EXERCISE AIM
Show every line of the entries below that contains the string "Rozpis", copying each line in full without changes.

++++ DATASET EXTRACT

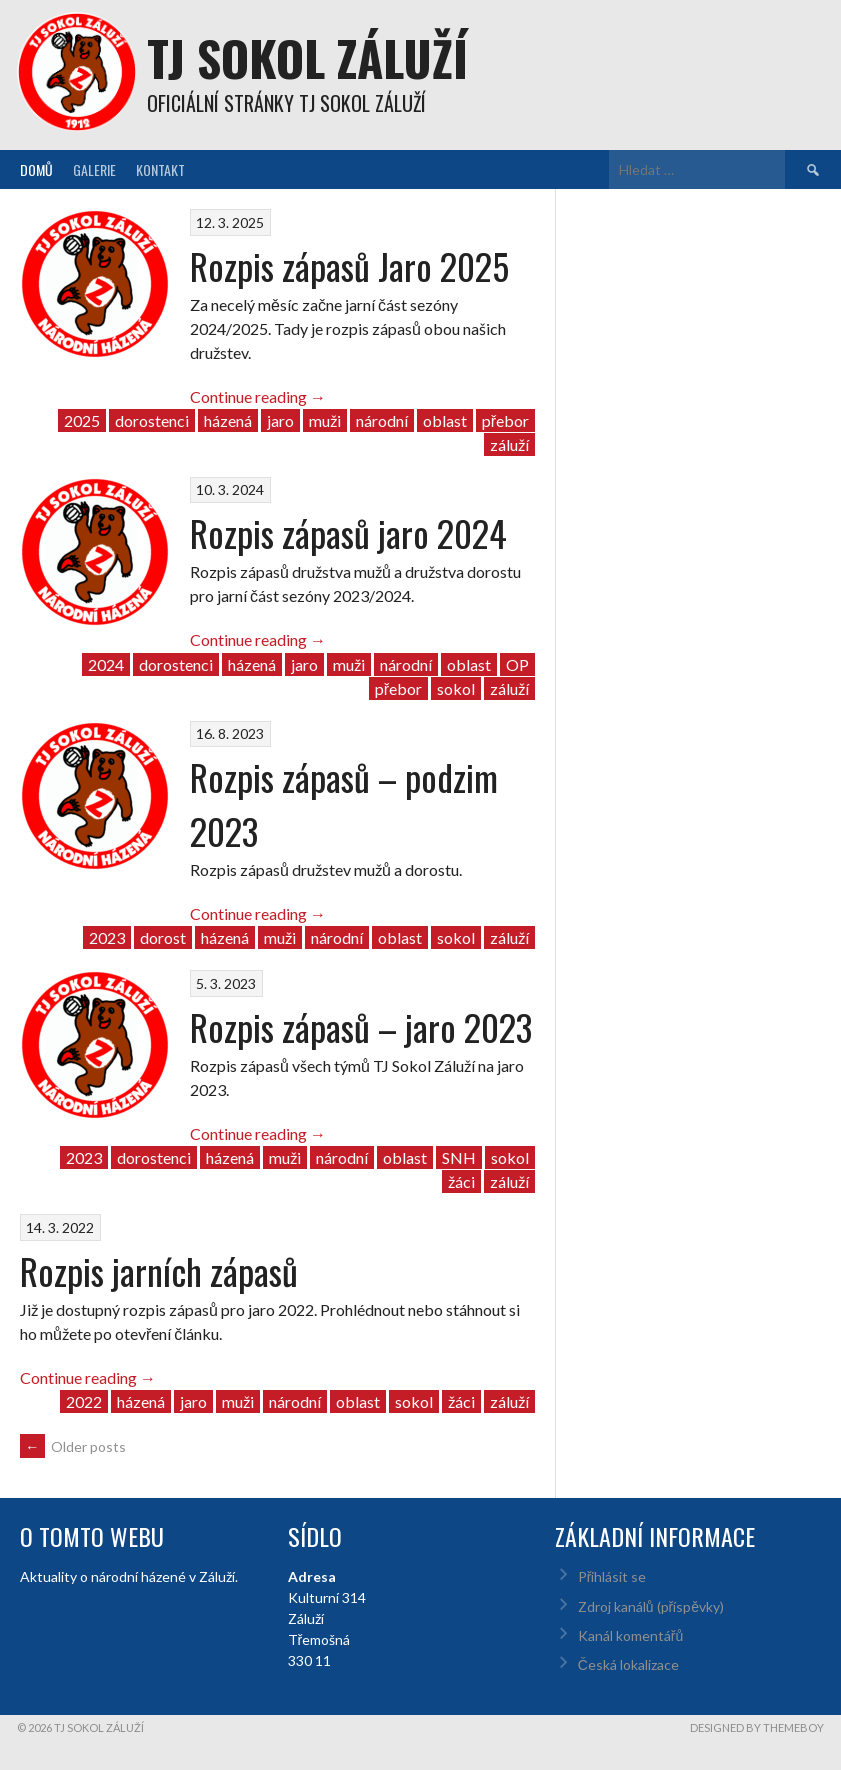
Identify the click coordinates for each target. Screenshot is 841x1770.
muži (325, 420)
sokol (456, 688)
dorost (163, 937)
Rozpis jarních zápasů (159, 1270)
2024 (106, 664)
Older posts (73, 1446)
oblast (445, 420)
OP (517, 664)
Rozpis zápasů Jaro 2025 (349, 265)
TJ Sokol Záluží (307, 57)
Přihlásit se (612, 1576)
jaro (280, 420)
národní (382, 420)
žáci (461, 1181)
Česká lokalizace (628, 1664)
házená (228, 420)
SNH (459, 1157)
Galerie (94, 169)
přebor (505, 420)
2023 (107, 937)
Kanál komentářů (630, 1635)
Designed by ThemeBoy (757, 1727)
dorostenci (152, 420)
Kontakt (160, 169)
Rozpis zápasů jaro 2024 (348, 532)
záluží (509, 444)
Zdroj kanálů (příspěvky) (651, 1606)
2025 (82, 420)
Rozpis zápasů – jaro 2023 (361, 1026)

++++++++

SOLUTION FOR THIS PROBLEM
Rozpis jarních zápasů (159, 1270)
Rozpis zápasů Jaro 2025 (349, 265)
Rozpis zápasů jaro 2024 (348, 532)
Rozpis zápasů – jaro 2023 (361, 1026)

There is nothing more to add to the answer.